Rondonópolis (MT) - O mercado brasileiro de máquinas agrícolas, avaliado em R$ 2,5 bilhões por ano, depende da suplementação de recursos do Programa de Modernização da Frota de Máquinas e Implementos Agrícolas (Moderfrota). Por isso, o setor espera que até o final deste mês o governo destine mais R$ 350 milhões para suprir a demanda e fechar o ano-agrícola (junho a junho) com o total de R$ 2 bilhões para o programa, segundo Arlindo Moura, diretor administrativo e financeiro da John Deere Brasil. E, ao contrário do ano passado, 2002 começou aquecido no segmento de máquinas e implementos agrícolas, talvez impulsionado pela expectativa de esgotamento dos recursos disponíveis até o momento.
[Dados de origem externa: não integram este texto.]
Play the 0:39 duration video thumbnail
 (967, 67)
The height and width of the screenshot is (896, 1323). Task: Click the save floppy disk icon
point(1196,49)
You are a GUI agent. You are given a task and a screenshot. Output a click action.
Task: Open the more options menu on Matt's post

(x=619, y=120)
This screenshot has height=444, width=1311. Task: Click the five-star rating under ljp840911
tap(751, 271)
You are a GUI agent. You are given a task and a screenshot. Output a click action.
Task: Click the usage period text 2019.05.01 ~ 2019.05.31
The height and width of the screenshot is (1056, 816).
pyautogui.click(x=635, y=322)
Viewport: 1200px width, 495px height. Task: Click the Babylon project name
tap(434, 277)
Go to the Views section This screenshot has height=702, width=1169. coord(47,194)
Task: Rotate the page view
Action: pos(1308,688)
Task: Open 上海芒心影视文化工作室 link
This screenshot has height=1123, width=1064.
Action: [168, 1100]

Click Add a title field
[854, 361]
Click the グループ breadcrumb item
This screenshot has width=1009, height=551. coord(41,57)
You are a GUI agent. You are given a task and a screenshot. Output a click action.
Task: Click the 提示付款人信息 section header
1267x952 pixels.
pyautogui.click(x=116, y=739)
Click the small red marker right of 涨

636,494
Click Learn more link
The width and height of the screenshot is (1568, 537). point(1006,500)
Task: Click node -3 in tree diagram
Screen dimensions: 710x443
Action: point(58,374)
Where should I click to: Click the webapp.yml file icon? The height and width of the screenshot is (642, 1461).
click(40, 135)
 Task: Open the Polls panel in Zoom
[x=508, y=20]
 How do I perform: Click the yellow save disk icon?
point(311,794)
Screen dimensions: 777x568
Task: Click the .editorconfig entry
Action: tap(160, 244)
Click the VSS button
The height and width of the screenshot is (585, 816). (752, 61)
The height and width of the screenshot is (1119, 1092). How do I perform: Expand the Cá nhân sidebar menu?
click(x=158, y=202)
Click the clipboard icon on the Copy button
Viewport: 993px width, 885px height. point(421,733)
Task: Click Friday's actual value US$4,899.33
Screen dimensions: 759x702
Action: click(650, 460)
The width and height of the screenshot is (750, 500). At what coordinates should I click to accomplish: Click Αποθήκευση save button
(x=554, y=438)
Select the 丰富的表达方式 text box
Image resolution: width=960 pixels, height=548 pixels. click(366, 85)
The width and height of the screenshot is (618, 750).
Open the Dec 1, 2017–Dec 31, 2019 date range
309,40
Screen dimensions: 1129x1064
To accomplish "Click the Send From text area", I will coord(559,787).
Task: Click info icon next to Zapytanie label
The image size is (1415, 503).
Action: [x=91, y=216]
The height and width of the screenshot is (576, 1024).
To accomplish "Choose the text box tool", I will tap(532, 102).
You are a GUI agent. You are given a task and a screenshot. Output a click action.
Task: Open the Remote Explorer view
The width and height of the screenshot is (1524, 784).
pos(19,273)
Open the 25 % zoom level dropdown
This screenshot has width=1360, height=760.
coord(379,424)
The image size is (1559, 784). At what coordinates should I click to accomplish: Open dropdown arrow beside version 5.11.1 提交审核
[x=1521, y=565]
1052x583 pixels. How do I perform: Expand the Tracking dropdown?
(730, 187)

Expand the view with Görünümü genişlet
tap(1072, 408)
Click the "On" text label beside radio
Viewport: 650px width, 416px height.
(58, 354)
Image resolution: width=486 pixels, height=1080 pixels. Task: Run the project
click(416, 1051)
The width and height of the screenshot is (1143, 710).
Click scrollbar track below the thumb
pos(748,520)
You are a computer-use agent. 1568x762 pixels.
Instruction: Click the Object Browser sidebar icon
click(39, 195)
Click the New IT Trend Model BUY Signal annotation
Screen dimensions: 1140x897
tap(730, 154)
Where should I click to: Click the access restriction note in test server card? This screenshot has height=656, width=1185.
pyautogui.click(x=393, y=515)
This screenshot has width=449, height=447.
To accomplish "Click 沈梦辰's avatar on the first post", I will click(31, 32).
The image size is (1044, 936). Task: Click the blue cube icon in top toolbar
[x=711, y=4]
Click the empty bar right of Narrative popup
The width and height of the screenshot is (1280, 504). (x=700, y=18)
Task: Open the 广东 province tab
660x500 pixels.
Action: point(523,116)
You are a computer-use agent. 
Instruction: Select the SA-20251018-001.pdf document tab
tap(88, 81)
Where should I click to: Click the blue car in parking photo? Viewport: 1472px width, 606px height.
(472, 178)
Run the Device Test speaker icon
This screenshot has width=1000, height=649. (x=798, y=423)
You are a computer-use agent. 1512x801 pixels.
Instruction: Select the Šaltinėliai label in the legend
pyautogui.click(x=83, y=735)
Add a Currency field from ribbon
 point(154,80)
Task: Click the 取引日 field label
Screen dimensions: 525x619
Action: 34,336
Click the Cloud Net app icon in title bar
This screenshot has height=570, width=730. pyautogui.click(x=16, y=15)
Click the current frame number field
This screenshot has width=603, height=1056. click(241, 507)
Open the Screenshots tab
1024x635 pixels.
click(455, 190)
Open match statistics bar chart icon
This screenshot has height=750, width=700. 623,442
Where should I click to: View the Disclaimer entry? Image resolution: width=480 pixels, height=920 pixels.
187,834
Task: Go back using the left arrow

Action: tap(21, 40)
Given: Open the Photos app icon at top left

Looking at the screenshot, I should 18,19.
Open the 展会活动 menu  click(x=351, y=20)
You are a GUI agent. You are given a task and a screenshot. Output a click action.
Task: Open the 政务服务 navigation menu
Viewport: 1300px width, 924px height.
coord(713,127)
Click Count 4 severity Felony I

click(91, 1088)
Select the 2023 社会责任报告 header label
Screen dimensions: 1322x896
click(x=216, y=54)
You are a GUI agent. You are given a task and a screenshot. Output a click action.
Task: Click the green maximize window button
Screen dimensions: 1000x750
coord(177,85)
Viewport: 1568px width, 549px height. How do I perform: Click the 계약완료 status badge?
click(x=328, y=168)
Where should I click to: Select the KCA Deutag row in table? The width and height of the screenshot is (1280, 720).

A tendência de procura alta tem se confirmado no Agrishow Cerrado, aberto no dia 3 e com encerramento previsto para amanhã, em Rondonópolis, no Sul do Mato Grosso, cuja estimativa é movimentar R$ 400 milhões em negócios. Só o Banco do Brasil, por exemplo, aguarda o recebimento de R$ 40 milhões em propostas, das quais espera concretizar, ao menos, 80%. E entre os expositores, a perspectiva
também é das melhores devido à comcercilaização já contratada. É o caso da John Deere que ontem fechou a venda de oito colheitadeiras 9750 STS, considerada a maior de sua categoria fabricada no Brasil e que foi lançada no evento. Cada unidade custa R$ 415 mil. Do pacote de negócio junto a um único comprador, ainda constam 19 colheitadeiras 1550, 17 tratores das linhas 8410, 7505 e 6405, dois pulverizadores e 9 plantadeiras. O empresário Eloy Marchett, dono das Sementes Mônica e um dos maiores produtores de grãos do Mato Grosso, assim como a empresa, evitou falar em valores do negócio. A empresa vendeu 46 equipamentos aos Marchett, incluindo as aquisições de Sérgio, que também produz algodão. Com produção média de 55 sacas de soja e custo total da ordem de US$ 320 por hectare, Eloy Marchett cultiva a oleaginosa em 45 mil hectares em Rondonópolis e Primavera do Leste, além de outros 4 mil hectares em várias partes do País. Também plantou 3 mil hectares de milho, com rendimento médio de 120 sacas por hectare, e implantou outros 6 mil hectares de milho da segunda safra. Apesar do produtor desconversar sobre estes números, a Folha teve acesso ao total dasáreas com fontes do mercado. Eloy informou que já colheu 70% da área de soja e que vendeu 30% antecipadamente 30% da safra. Ele que ,sistematicamente, renova entre 15% e 10% do parque de máquinas e amplia a área de plantio em até 20% por ano, prevê o retorno do investimento nos maquinários adquiridos no Agrishow em seis anos. ‘‘Não há agricultura sem equipamentos modernos’’, diz.